5. Christmas comes early in Philly -- I can tell you that. Lee and Marlin Taylor developed special Christmas programming so long ago competitors apparently never felt threatened. Today, Lee uses such holiday programming to inflate the ratings legally and then does an outstanding job of keeping listeners after the first of the year.

6. Salesmen don't sit at the reception desk and employees are not asked to take five-day unpaid "furloughs" because the management screwed up. Lew Dickey, please note.

7. Jerry Lee has pulled B-101's terrestrial Internet stream allegedly over royalty issues. This strikes me as curious because this moneymaker can afford to pay those draconian fees more than most. But what other broadcasters are missing is that terrestrial signals over the Internet are not the next business for broadcasters. At best online terrestrial radio is better reception at work but even with that concession, statistics consistently show that online radio streams only add three to four percent more total listening for the radio station. Radio will have to go back to school to understand the digital future. Streaming the terrestrial signal is not part of it and therefore irrelevant.

8. B-101's loyalty to its core audience has been rewarded with the news that its listeners couldn't be lured away by a younger, better looking model in the form of Now 97.5. Such a victory comes not from initiatives from buffoons trying to do local radio from long ago and far away, but from local management that resisted the temptation to sell out to the Clear Channel's of the world when all that high interest investment money was being thrown around town. Memo to Suleman, Dickey and Hogan: local radio will always beat the pants off national.

I know there are other radio operators that run similarly smart, local operations. I chose B-101 to juxtaposition a real local station vs. Repeater Radio because I know a lot about the market, the station and the owner -- the original owner who is now 73 years young. That's where my career started so I'm partial. But hell, all these years later, B-101 is still going strong.

There are too many stations that the likes of Lew Dickey are performing an autopsy on and the stations are not even dead yet.

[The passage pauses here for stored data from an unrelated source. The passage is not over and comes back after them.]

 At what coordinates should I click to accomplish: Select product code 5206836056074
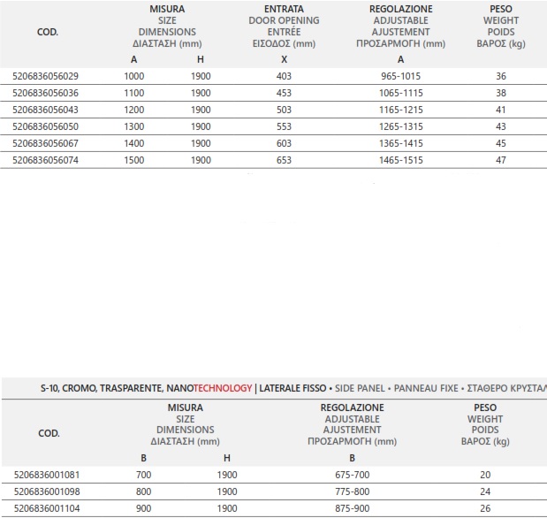point(45,160)
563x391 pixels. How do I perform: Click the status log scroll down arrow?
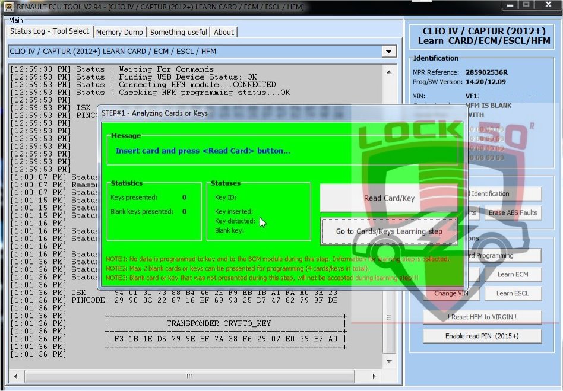(x=390, y=361)
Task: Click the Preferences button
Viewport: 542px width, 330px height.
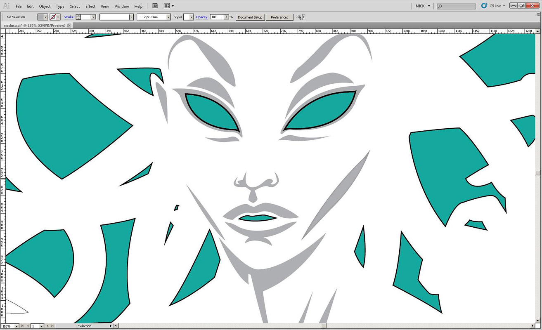Action: [x=279, y=17]
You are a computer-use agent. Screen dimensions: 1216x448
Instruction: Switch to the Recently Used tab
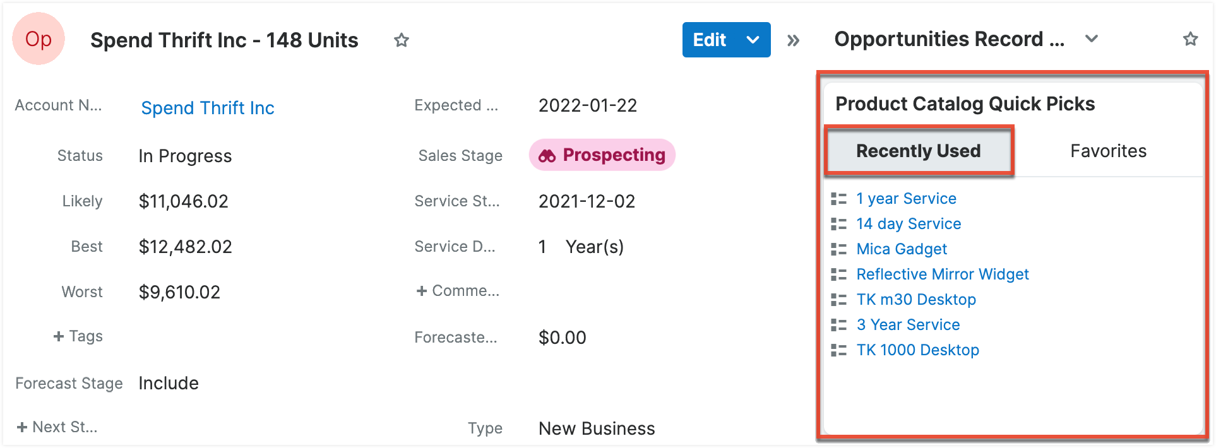pyautogui.click(x=918, y=151)
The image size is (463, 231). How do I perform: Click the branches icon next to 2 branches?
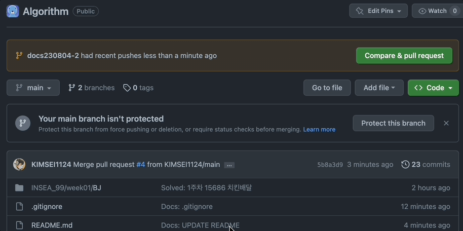tap(72, 88)
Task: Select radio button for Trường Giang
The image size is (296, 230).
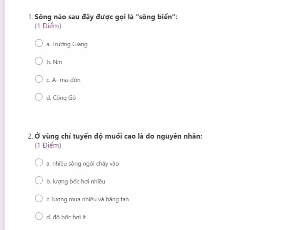Action: tap(39, 43)
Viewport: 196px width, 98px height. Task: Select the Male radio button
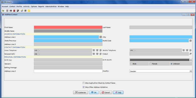coord(131,64)
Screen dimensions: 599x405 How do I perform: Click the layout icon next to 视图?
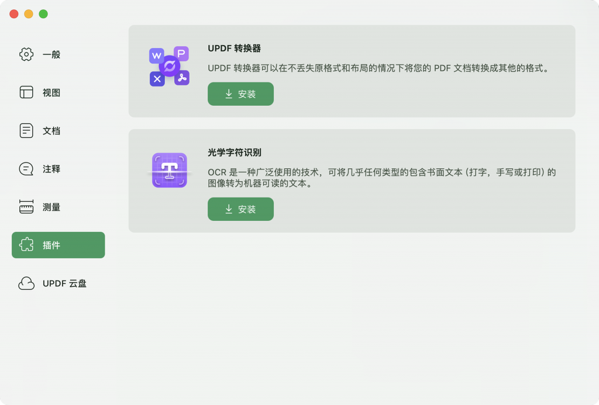click(26, 92)
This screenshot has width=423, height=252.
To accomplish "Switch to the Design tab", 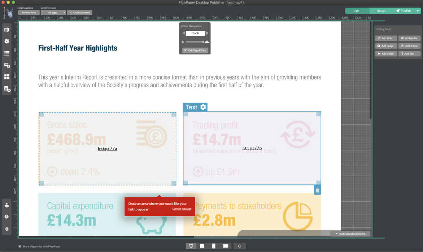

True, Dickey is wittingly or unwittingly killing them off.

And as we see the "nutty" John Hogan ruling his global empire from San (frickin') Antonio and Fagreed Suleman playing junior achievement program director of the year with legendary ABC Radio properties and Cumulus's CEO Lew Dickey working like a mad scientist behind the scenes on an all-automated radio company (more to come on that topic) -- you don't have to reach too far to see where radio went wrong.

It's really not the recession. That hurts but doesn't disable.

It's not really the Internet. Radio doesn't have a clue what the Internet's real meaning is -- just look at all those cheap terrestrial streams they're throwing up into cyberspace with minimal results.

It's not about cutting expenses even though the consolidators have overcharged their "mastercards" and have gotten into deep trouble over debt. Cutting expenses helps them keep from getting cut and that's why they're doing it.

Not about the iPod, iPhone or mobile devices syphoning off listeners and revenue -- radio as usual has no place on these devices. You can hear broadcast stations on mobile phones, but it's not a radio and won't perform like one for ratings, listeners or advertisers. Not with apps, games, links, texting, email and the Internet as listener diversions. Hell, if the Walkman had all that, it, too, wouldn't have been the boon that it was to the radio industry.

On-air radio that still works is not run on the cheap.

Fully employs and deploys local talent (on-air and on the street).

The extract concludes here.